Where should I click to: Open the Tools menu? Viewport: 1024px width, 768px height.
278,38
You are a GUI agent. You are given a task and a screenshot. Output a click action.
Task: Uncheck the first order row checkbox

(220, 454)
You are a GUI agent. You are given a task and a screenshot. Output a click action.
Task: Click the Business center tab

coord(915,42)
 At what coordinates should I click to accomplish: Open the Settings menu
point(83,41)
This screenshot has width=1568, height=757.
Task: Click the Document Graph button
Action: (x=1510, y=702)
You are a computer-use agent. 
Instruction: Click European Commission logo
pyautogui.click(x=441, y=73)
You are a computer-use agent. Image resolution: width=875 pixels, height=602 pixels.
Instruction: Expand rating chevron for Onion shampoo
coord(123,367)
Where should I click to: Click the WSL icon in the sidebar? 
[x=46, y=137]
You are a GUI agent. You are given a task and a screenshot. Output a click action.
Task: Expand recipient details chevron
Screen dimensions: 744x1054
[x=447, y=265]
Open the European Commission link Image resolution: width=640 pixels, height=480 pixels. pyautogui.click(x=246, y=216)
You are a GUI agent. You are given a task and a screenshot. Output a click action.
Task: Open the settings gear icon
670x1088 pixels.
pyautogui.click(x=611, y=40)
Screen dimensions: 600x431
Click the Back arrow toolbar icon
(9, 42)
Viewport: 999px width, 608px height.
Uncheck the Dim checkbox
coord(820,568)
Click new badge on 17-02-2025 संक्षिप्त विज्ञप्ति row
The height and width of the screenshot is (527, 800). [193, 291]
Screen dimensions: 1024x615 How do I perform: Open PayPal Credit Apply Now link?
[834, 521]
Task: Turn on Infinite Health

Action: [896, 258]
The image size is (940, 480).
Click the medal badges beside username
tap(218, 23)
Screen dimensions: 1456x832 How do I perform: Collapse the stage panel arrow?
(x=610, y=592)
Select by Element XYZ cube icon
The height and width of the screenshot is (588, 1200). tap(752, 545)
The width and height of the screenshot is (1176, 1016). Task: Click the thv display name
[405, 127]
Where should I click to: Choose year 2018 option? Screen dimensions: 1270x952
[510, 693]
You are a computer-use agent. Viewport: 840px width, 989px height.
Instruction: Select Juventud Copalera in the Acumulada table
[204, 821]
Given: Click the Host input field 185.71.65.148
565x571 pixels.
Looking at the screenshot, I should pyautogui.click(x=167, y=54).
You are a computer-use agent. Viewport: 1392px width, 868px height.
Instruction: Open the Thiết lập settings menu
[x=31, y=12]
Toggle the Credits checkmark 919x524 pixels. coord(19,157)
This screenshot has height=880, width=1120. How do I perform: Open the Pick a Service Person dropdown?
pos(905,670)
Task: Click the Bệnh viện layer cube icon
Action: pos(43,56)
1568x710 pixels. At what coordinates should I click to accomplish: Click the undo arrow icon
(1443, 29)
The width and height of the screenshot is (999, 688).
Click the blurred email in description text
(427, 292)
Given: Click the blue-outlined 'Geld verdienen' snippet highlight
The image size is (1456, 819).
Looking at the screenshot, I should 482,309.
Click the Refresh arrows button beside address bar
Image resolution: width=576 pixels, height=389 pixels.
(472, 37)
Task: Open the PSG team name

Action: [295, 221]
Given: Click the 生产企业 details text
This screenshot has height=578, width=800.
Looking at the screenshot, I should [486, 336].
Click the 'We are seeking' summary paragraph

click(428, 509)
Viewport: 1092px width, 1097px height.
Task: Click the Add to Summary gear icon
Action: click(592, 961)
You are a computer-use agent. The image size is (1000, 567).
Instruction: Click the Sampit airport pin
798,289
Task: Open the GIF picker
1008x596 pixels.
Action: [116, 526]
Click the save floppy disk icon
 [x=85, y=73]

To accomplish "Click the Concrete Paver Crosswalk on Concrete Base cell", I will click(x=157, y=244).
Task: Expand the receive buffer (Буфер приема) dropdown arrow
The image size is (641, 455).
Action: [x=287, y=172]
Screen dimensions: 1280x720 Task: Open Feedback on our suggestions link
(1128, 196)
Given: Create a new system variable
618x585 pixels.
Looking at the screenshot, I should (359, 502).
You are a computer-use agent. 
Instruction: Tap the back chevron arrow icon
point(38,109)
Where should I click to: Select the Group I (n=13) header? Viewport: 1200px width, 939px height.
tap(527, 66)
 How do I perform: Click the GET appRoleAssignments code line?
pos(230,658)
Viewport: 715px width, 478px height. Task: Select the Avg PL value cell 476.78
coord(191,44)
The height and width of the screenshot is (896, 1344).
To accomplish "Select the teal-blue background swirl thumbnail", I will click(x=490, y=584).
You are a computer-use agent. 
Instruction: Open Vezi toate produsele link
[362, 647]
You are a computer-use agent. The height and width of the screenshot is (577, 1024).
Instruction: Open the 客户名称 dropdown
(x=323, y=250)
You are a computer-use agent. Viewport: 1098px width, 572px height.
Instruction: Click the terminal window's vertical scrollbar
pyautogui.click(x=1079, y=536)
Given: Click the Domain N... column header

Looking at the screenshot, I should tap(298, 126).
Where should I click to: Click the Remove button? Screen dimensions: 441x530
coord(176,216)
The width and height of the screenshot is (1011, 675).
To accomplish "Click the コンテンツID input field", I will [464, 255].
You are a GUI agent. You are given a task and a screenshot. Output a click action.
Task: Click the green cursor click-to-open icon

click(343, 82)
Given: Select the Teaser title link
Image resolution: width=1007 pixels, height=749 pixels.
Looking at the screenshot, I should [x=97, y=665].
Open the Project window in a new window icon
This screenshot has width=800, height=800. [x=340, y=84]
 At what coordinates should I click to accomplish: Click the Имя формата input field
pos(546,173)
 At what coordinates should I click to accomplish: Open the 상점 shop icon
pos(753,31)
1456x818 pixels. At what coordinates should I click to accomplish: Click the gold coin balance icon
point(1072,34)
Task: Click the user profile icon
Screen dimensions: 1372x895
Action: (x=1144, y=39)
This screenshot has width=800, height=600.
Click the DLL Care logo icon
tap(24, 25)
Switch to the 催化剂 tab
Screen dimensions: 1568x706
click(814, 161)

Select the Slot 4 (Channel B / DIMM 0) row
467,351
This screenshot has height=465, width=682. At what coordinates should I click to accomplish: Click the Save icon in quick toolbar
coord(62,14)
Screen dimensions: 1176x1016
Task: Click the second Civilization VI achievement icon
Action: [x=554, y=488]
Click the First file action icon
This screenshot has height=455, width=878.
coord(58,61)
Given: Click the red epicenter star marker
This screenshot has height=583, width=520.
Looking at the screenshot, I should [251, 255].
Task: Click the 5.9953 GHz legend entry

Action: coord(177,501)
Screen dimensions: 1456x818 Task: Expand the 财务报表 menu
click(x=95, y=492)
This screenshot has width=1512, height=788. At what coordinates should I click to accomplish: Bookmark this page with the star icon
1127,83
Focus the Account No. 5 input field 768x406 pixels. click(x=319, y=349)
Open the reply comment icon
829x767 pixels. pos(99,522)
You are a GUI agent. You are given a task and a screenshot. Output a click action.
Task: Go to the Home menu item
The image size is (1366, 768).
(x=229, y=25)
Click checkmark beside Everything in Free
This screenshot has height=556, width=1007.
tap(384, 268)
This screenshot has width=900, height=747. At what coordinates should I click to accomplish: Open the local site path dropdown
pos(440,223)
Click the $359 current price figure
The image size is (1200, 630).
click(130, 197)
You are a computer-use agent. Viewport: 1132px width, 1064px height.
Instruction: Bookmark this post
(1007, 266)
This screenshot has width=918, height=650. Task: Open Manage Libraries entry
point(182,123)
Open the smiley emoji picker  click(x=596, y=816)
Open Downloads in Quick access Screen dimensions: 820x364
==========
| EXERCISE DETAILS |
Show every line from the entries above in which "blue" appears.

| ANSWER BELOW |
Given: Click the blue-outlined 'Geld verdienen' snippet highlight
To accomplish "Select the teal-blue background swirl thumbnail", I will click(x=490, y=584).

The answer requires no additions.